The phony happy ending mars what is for the most part a cringingly funny satire of love and money among the artsy class.

From the opening scene in which an earthquake shakes Los Angeles, Brown’s tart second novel (All We Ever Wanted Was Everything, 2008), about a pair of hip Californians facing financial and marital collapse, couldn’t be more timely. 

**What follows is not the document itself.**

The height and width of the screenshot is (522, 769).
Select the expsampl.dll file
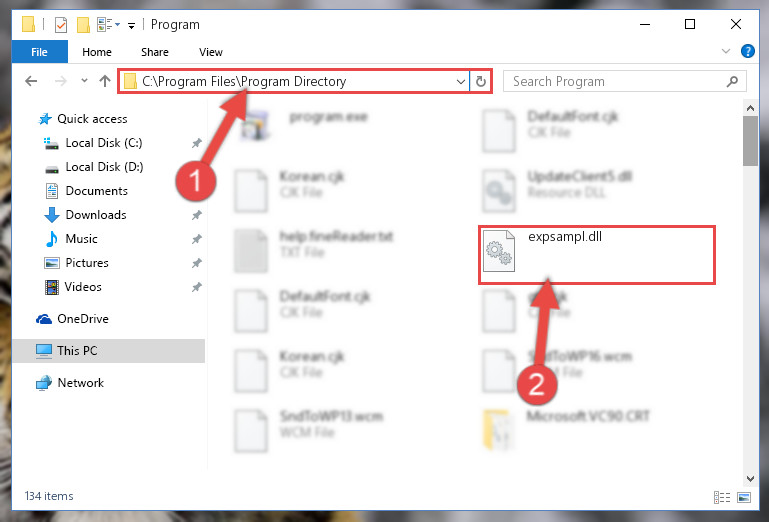596,254
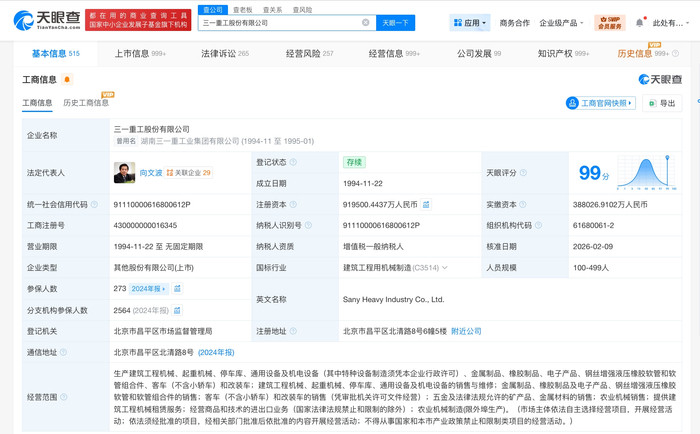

Rising filmmaker Claudia and indie rock star Jeremy married and bought their 1,300-square-foot bungalow for $600,000 during the height of the housing bubble. With a big movie contract pending for Claudia and an album deal in the works for Jeremy, the couple plans to be out from under the increasingly steep interest-only mortgage payments soon. Unfortunately, after a film Claudia’s written and directed tanks at the box office, her new contract dries up while Jeremy’s band dissolves before finishing an album. Moreover, Jeremy has not paid the mortgage for several months and now the bank won’t renegotiate the loan. As the possibility of losing the house looms, cracks appear in the marriage. Responsible, hardworking Claudia’s more conventional side emerges; desperate to keep the house, she takes a job teaching film at a private high school. Jeremy, who works fitfully as a T-shirt designer and takes pride in his bohemianism, which borders on irresponsibility, was already chafing at the demands of the house when the mortgage crisis arose. Before he met Claudia, he had been a music/art world darling in New York, the lover and muse of a now world-famous artist named Aoki. One of her paintings of him hangs in the bungalow, and he refuses Claudia’s request to sell it despite the needed cash it would bring. Instead they take in a tenant who sets the house on fire. By then Aoki, emotionally unstable but still alluring, has shown up to tempt Jeremy away from his marriage. A desperate Claudia is engaging in her own moral capitulation—falsifying a student’s grades to get a lucrative film deal from the girl’s father.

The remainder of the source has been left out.